Your goal:
Word-for-word reproduction, images excluded: copy every entry below.

Stored records:
[Start of section]
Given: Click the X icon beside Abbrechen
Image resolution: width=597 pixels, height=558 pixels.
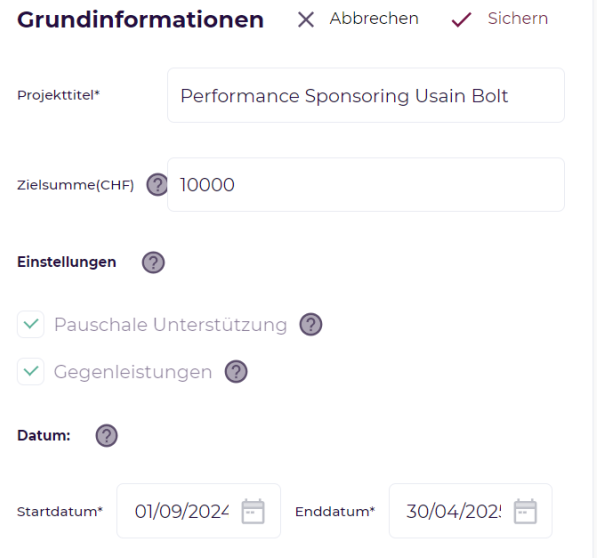Looking at the screenshot, I should pos(306,19).
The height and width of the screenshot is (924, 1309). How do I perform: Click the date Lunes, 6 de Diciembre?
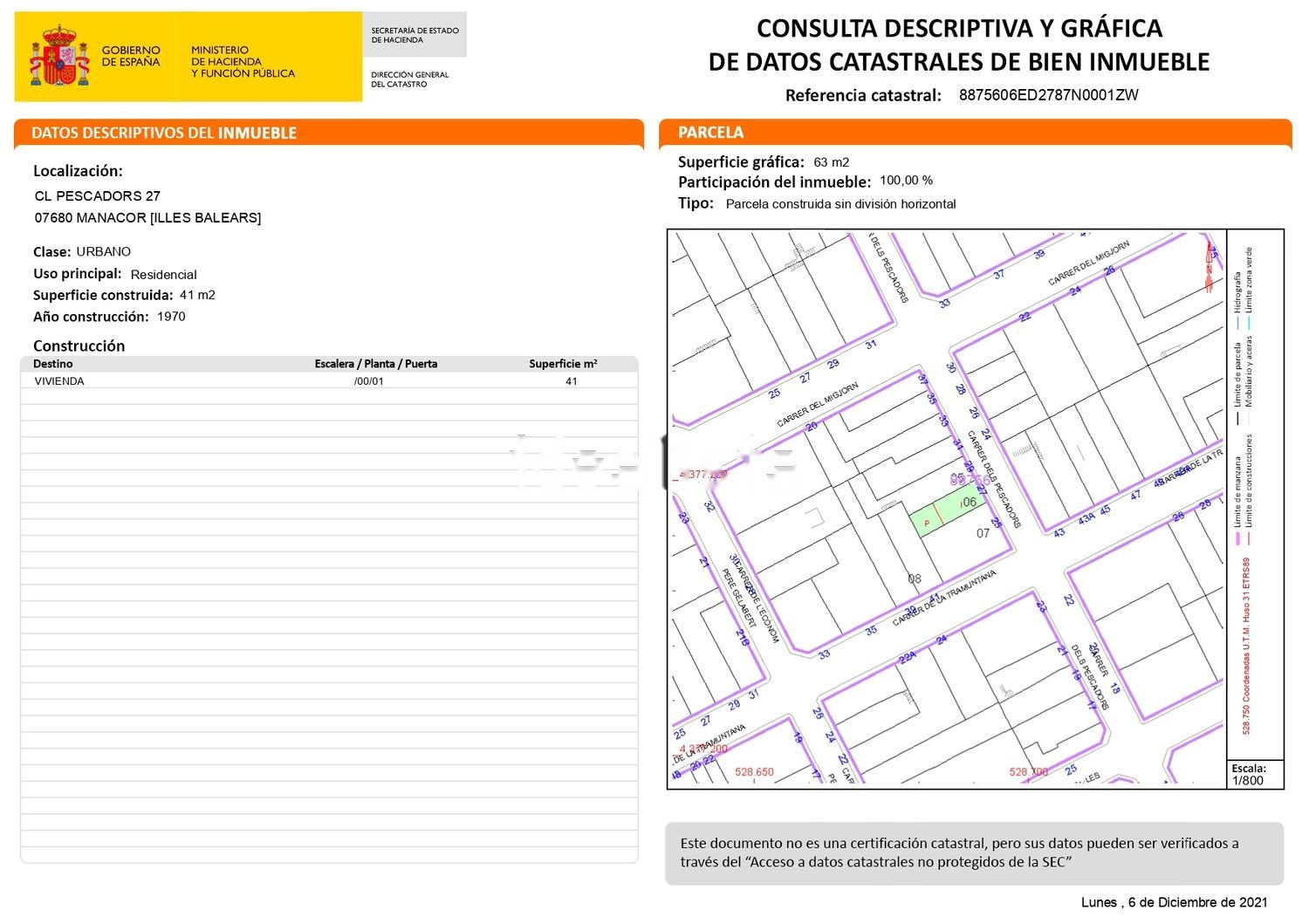pyautogui.click(x=1174, y=902)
[End of section]
Problem solution:
Given: Click the X icon beside Abbrechen
Image resolution: width=597 pixels, height=558 pixels.
Looking at the screenshot, I should pos(306,19).
The height and width of the screenshot is (924, 1309). How do I perform: Click the date Lunes, 6 de Diciembre?
pyautogui.click(x=1174, y=902)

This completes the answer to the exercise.